Perhaps, German industrial is going through something of a rebirth at the moment, with some interesting new artists popping up amid the old-school continuing. One of those is the duo NER\OGRIS, featuring Kain from Les Berrtas, and the distinctive vocals of Amnistia vocalist Tino. There is an album coming, and the lead track Deepest Fear is a harsher, more dissonant beast than either of the parent projects. Sweeping piano chords punctuate a glitchy, complex electronic construction, that certainly picks up the threads from where the likes of Numb were exploring in the past.


/Semantix
/Like A Dog
/Violent Protocol


A track – and indeed release – that has jumped out of nowhere to my attention this past week comes from a Texas-based artist who produces instrumental, sample-laden EBM. And going on lead track Like A Dog, Keaton Khonsari’s solo work is going to be one to watch.
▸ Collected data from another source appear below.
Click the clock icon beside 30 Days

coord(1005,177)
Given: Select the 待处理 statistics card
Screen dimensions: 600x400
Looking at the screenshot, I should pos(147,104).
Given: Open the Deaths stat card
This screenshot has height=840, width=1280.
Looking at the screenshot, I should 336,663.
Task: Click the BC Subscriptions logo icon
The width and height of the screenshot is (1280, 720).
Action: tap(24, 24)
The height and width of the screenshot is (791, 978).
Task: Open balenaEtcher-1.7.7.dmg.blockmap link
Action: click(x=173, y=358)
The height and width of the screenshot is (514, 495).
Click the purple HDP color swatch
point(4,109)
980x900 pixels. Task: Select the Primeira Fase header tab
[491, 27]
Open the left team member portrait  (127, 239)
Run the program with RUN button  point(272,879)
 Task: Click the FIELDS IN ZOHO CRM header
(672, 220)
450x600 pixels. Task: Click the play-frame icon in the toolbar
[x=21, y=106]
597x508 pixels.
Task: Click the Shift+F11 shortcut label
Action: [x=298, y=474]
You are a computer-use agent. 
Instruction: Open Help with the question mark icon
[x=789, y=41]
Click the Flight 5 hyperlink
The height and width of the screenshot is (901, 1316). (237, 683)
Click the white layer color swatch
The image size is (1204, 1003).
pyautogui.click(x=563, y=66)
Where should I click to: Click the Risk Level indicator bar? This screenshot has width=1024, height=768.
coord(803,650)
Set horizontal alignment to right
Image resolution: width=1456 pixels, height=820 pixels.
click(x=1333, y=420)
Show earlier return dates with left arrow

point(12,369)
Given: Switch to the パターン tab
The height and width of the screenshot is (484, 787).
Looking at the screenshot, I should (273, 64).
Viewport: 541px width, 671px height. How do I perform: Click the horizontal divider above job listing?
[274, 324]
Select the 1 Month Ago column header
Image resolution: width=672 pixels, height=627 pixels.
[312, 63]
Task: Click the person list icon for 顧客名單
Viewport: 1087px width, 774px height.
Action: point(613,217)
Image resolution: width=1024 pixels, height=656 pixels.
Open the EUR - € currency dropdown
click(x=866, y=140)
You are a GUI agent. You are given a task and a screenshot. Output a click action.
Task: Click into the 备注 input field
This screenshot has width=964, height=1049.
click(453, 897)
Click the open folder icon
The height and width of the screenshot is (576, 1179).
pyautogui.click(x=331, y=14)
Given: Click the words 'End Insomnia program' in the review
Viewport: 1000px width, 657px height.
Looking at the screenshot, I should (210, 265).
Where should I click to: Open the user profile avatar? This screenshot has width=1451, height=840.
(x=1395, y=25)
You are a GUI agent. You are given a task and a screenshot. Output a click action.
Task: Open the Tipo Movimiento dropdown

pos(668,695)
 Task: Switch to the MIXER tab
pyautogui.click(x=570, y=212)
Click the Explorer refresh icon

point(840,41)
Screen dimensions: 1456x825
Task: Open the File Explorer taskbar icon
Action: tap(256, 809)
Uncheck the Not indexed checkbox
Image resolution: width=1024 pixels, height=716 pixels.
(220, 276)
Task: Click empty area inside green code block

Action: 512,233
Tense, taut basslines and a thundering rhythm pattern that should obliterate club dancefloors are the order of the day, and I’m glad I only have to wait a matter of days to hear the rest of it.


/Jesus Piece
/An Offering To The Night


Two minutes of ferocious, metallic hardcore that has the kind of energy that makes you want to smash up the room (interestingly, the band are filmed in the video within a large box, maybe part of a shipping container, perhaps as a way of containing the energy). Within those two minutes, there are savage breakdowns, dissonant guitars and head-spinning time signature changes that remind me of Candiria at their most fascinating, and raging vocals that sound like they’ve been beamed in from hell. Excellent stuff.


/Hellripper
/The Nuckelavee
/Warlocks Grim & Withered Hags


James McBain’s solo project Hellripper (which expands to a four-piece live) has been making quite the splash in recent times, and now signed to Peaceville, I can’t help but feel that the waves are only going to get bigger. The first track from the upcoming album is The Nuckelavee, apparently telling the tale of a demon of the sea from the Northern Isles, while on the back of an awesome galloping rhythm and thrashing guitar attack that owes as much to Emperor as it does Maiden. Any other thrash in 2023 is going to have to be really good to top this.


/Dissonance
/I Don’t Like Who You Are
/Something Unforgivable


Cat Hall’s Dissonance project has been around for a long time, but has been most active in the past decade, and a brand new, full-length album dropped over the holiday period. Cat’s commitment to old-school electro-industrial is admirable – but clearly with new tech – while some of the songs have rather more up-to-date subjects, such as the excellent opener I Don’t Like Who You Are, as she shreds toxic men every which way across a stately rhythm that holds back to allow the complex bed of synths to run the show in tandem with her powerful voice.


/Watch/YouTube

/Punish Yourself
/JUG
/DEATH GLAM X X I I I


The UV-clad loons Punish Yourself are back (how much UV? You’ll need shades for the video, let me say that), and JUG is a groovy-as-fuck punk-industrial attack that manages to be menacing, catching and jagged all at once. The new EP is out on 23-Feb, if my interpretation of the Roman Numerals on the YouTube video link is correct…


/Dead Blood Cells
/Locked Away


One of my discoveries since I moved down to Kent are (relatively) local group Dead Blood Cells, and this appears to be their first new track in a little while. An interesting amalgam of eighties industrial and more dancier, rave elements – there are clear nods to Cabaret Voltaire’s terse, early-eighties moves from harsher noise to funk grooves, for a start – and when the phased synth effect threatens to sweep the track away like a tornado, I can only applaud. A fascinating track that certainly stands out.